Collected data —

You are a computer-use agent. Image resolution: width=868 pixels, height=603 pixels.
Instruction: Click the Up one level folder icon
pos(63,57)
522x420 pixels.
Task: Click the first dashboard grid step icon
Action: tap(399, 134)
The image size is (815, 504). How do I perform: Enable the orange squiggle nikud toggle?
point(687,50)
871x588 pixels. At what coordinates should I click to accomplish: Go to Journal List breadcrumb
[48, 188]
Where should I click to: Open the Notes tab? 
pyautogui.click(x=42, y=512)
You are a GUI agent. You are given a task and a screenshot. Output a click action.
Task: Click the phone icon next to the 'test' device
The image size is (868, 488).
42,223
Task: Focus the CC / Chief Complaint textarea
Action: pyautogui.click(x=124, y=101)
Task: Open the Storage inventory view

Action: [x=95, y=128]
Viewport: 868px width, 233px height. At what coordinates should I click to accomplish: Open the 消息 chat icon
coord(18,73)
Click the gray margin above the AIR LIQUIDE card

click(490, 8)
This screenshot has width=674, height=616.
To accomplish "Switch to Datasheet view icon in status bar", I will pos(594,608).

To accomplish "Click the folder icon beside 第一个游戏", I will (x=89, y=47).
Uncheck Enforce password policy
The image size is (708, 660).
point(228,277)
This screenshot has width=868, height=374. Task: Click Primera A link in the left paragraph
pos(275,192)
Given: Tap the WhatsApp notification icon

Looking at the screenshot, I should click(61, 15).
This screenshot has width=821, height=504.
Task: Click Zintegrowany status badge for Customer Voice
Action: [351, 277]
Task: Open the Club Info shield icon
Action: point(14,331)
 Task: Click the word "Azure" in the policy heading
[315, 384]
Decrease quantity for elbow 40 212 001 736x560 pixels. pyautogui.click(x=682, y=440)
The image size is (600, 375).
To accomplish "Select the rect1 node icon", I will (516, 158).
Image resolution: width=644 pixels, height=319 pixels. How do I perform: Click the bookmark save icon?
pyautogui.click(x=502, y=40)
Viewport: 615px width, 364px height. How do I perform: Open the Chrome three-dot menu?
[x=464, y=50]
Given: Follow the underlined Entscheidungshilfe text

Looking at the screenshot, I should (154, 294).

Your assignment —
Scan the entries above for the line containing "Task: Click the phone", and copy it and all lines after it exactly, down to and including the line containing "This screenshot has width=674, height=616.".

Problem solution —
Task: Click the phone icon next to the 'test' device
The image size is (868, 488).
42,223
Task: Focus the CC / Chief Complaint textarea
Action: pyautogui.click(x=124, y=101)
Task: Open the Storage inventory view

Action: [x=95, y=128]
Viewport: 868px width, 233px height. At what coordinates should I click to accomplish: Open the 消息 chat icon
coord(18,73)
Click the gray margin above the AIR LIQUIDE card

click(490, 8)
This screenshot has width=674, height=616.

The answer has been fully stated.